スリの手口
No.597/ 2024年4月11日配信
今から40年ほど前に大型リュックと地球の歩き方を持って、ヨーロッパをユーレイルパスで鉄道利用の旅をしていました。イタリアのミラノ駅に着いて、駅近の喫茶レストランのような店に寄りました。ヨーロッパの街角でよくみかける、屋外テラスにテーブルを出している店です。大きいバックパッカー用のリュックをテーブルの下に下ろして、腰を下ろしました。

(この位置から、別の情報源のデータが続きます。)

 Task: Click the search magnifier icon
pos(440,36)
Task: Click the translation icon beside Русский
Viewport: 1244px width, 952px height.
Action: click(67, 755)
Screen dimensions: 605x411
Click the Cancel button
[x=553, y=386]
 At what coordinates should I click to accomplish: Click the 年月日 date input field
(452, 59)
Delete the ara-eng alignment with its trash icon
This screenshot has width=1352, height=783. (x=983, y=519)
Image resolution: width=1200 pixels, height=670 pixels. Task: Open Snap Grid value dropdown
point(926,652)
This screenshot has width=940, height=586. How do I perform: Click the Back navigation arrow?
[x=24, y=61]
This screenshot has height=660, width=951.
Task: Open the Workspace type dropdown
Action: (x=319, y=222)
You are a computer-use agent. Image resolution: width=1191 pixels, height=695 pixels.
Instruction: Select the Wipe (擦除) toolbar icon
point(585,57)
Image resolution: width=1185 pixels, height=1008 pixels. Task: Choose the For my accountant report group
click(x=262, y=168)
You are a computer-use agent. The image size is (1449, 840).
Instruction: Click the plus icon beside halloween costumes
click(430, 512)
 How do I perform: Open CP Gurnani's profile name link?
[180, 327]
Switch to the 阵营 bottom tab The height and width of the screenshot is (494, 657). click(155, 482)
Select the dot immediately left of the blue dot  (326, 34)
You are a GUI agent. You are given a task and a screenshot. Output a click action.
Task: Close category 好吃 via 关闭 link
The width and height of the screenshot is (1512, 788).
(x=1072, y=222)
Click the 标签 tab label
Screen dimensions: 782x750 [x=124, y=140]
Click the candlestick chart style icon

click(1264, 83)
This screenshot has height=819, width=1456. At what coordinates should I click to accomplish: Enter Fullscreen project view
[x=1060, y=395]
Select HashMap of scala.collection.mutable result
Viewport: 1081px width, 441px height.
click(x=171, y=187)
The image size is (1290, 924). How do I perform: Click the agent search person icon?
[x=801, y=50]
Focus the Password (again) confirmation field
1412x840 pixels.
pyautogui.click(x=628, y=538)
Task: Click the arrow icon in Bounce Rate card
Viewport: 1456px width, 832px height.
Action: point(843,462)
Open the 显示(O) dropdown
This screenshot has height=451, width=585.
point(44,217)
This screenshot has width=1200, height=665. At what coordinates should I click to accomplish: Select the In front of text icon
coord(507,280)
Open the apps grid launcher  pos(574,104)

ところが、どこから湧き出てきたのか、男女の子供が数人であっという間に私の方に近づいてきました。「ブルース・リー?」とか言いながら私を取り囲みます。俺、ブルース・リーに似てるかな。気分はまんざらでもありません。一人の子が新聞紙を広げて、私の視界を遮ります。それを合図に、他の子の手がテーブルの下のリュックに触れようとしました。
現在でもヨーロッパの観光地では相変わらずスリや置き引きなどの被害に遭う観光客が多いそうです。保険比較サイト『クオートゾーン』が去年(2023年)のヨーロッパのスリ指数を発表しました。観光国として魅力いっぱいのイタリアが第一位で、観光客100万人当たり、463件のスリが発生したそうです。やっぱりミラノのドゥオーモも注意が必要だとのこと。
私のリュックに手を伸ばしていた子の手首を掴んで睨みつけました。日本人の観光者は特に気をつけるようにと、地球の歩き方には書いてありました。一日費用、10ドルの貧乏旅行なので、もちろんスリに優しくできる訳などありません。伝承かめ壷造り・本格芋焼酎「幸蔵」を飲む夜、イタリアを思い出します。気をつけないといけないほど、スリリングで楽しい国でした。